I’ve also been looking at the possibility of attending an art residency of some sort this summer. Top of my list was the Baer art centre in northern Iceland, but on reflection I don’t think I’m comfortable with the emissions associated with getting on a plane just for art, so instead I’ve been looking at opportunities in Scandinavia and I’ve made a small list.
Before I can apply, though, I need to get a proper portfolio together of the work I’ve done over the last few years - Ekistics, Loud Numbers, London Under The Microscope, and Prime Symphony. That means documenting the projects a little more formally, and writing an artist’s statement and CV. Then putting it all on a simple, no-frills website. With most deadlines for this summer’s residencies closing over the next couple of months, I’ll need to get my skates on here.
Last year, I read Cal Flynn’s excellent Islands of Abandonment - and now an excerpt of one of my favourite chapters from it has been posted on Granta. It tells the story of a few nights spent on the abandoned island of Swona off the coast of north-western Scotland.

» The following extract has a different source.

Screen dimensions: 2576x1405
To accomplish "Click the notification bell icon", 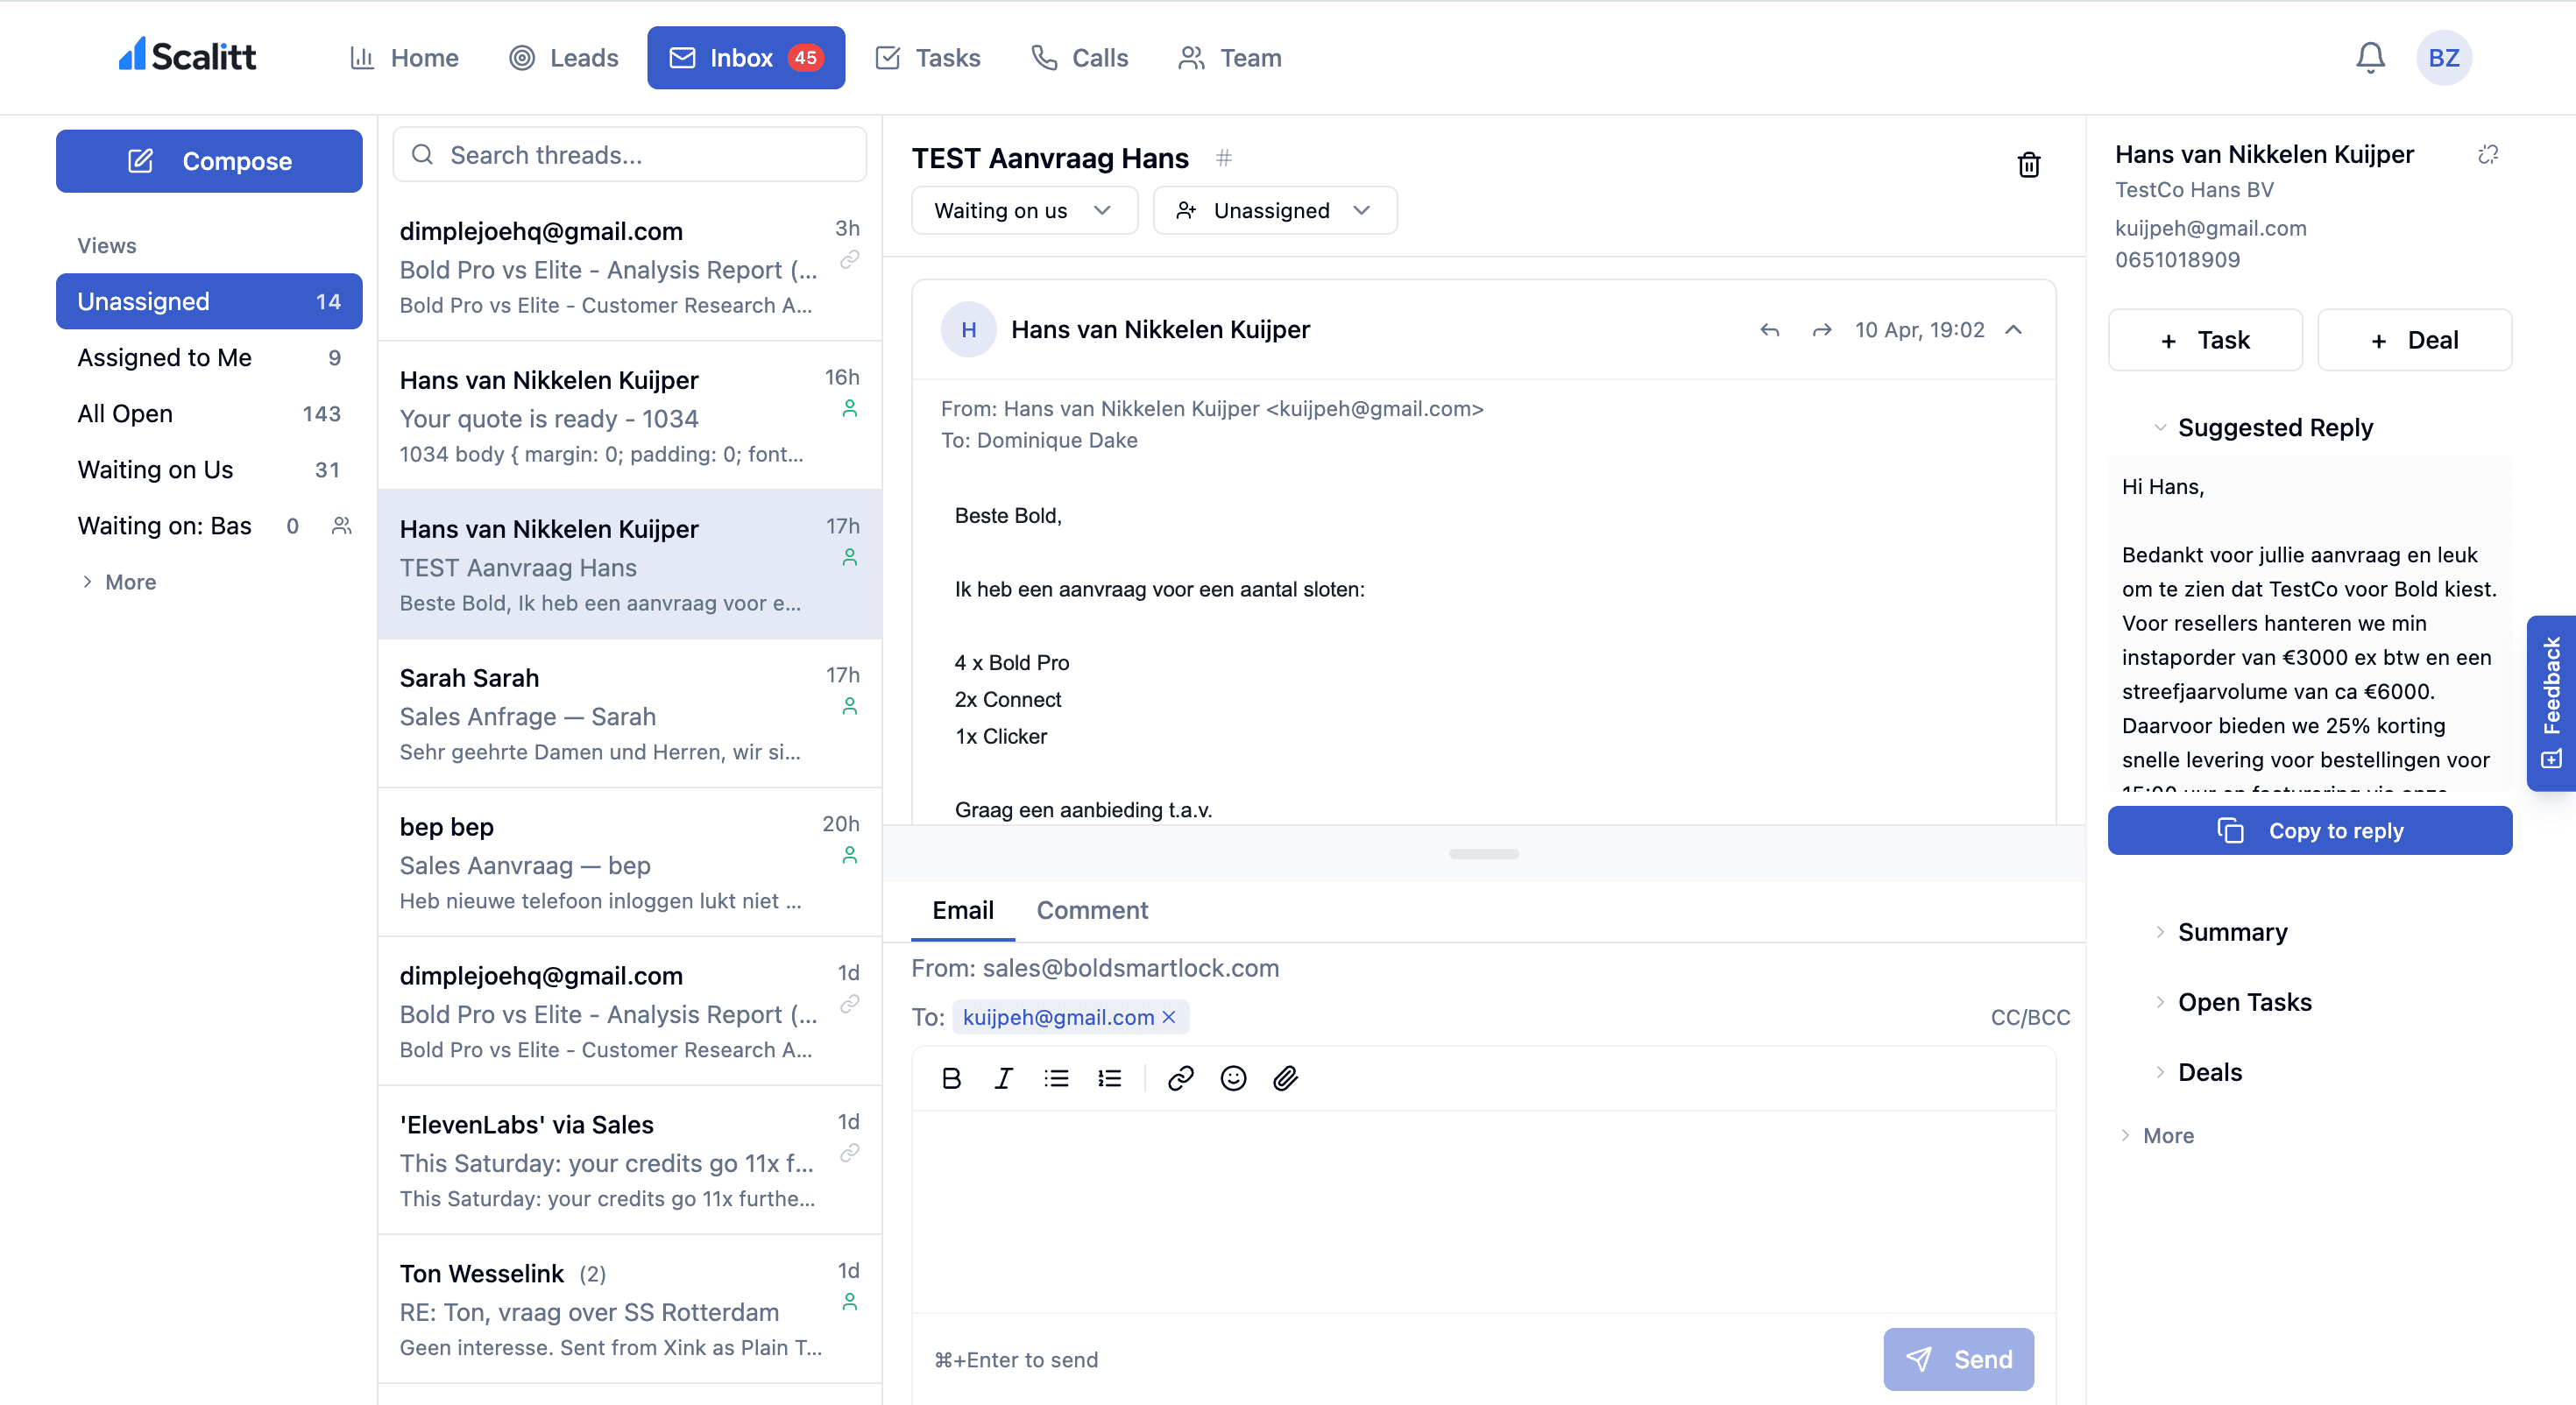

‘Don’t camp outdoors,’ he repeats, ‘or the cows will trample you. Make sure you sleep in the house. See you tomorrow.’
Read it, then borrow the rest of the book from your local library.
Looking for a weekend project? How about making some holographic chocolate? We’ve ordered the necessary diffraction grating film, and will report back on how it goes.
In April 2019, a Ugandan explorer discovered an enormous river located in the centre of London. He named it the River Gulu.
You live in the big here. Wherever you live, your tiny spot is deeply intertwined within a larger place, imbedded fractal-like into a whole system called a watershed, which is itself integrated with other watersheds into a tightly interdependent biome. At the ultimate level, your home is a cell in an organism called a planet. All these levels interconnect. What do you know about the dynamics of this larger system around you?
Finally, thirty-four questions from Kevin Kelly designed to elevate your awareness of how you fit into a bigger picture.